**Raw data**:

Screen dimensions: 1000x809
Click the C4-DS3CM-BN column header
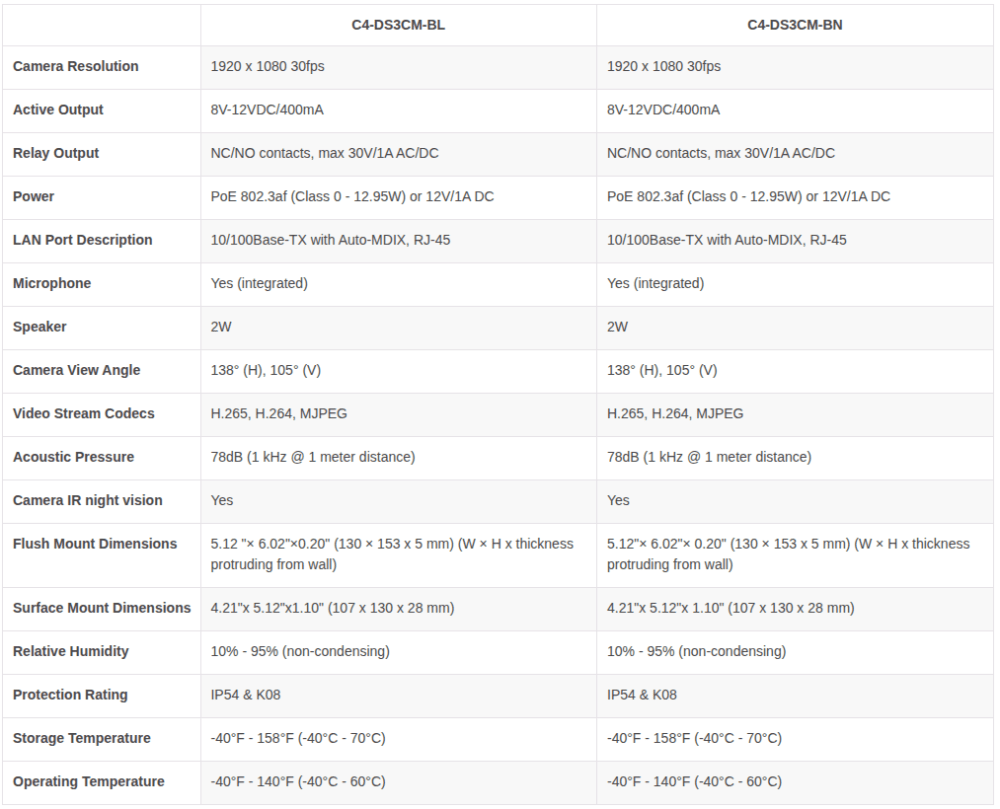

==

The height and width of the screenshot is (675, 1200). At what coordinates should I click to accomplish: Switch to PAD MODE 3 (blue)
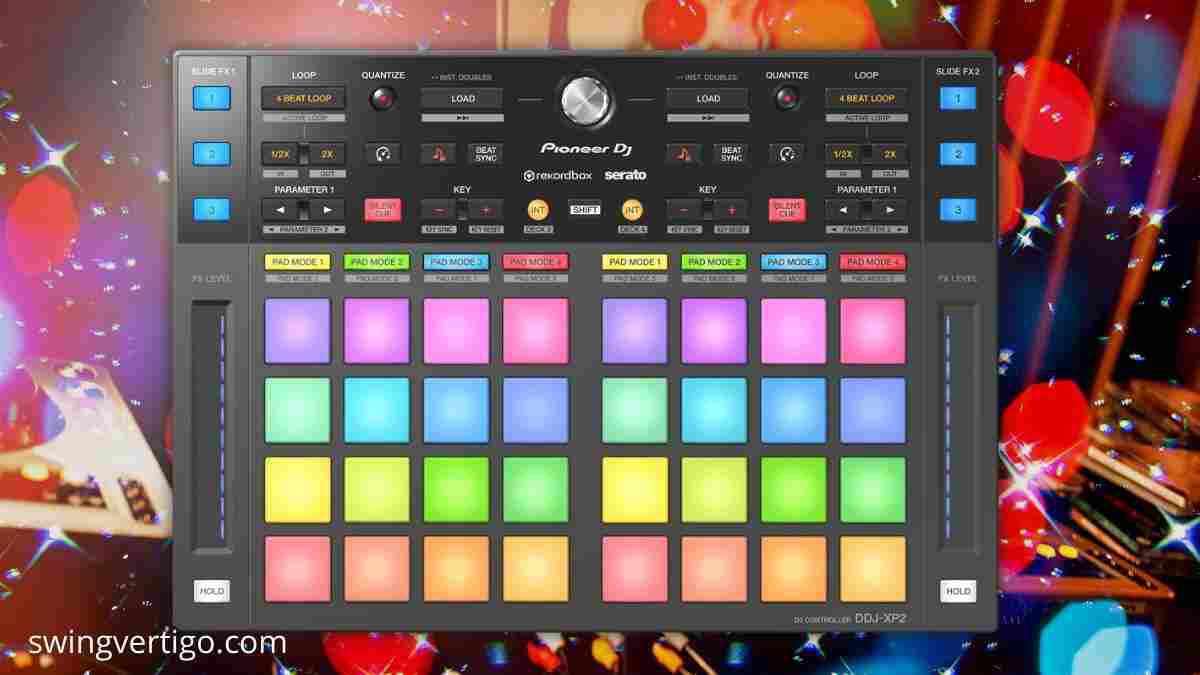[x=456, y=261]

==

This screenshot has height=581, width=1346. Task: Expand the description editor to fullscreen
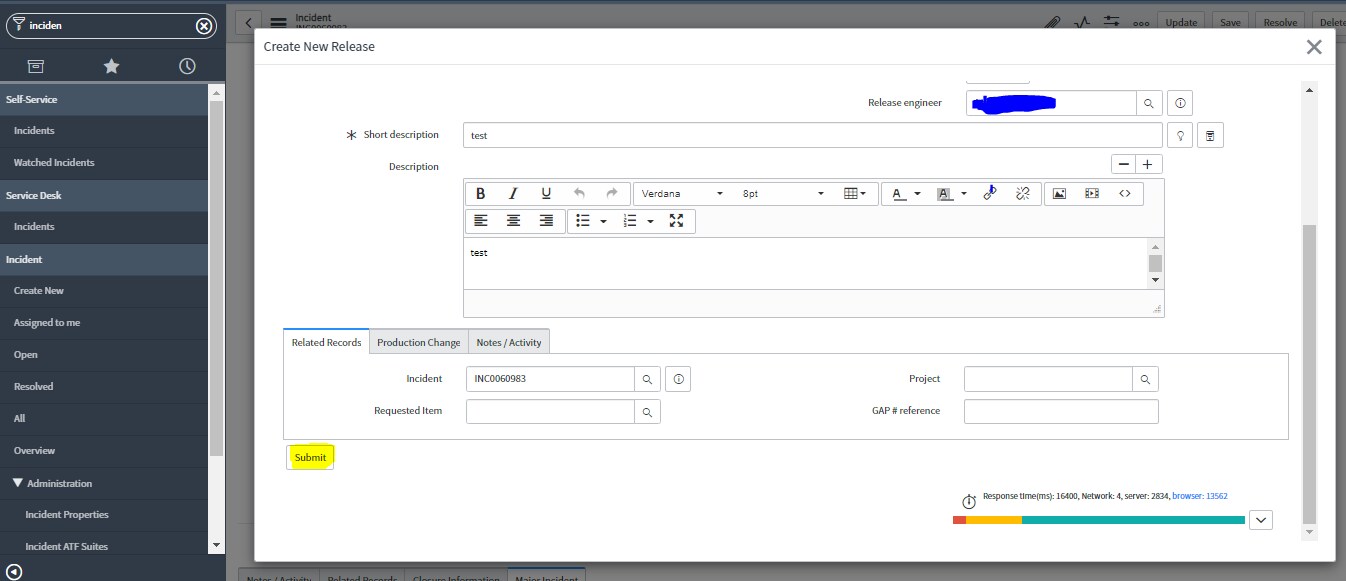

**Problem statement**: All lines above from the one holding "Screen dimensions: 1000x809" to the one holding "Click the C4-DS3CM-BN column header", inclusive, are to be copied exactly; no other line is wanted.

**Task result**:
Screen dimensions: 1000x809
Click the C4-DS3CM-BN column header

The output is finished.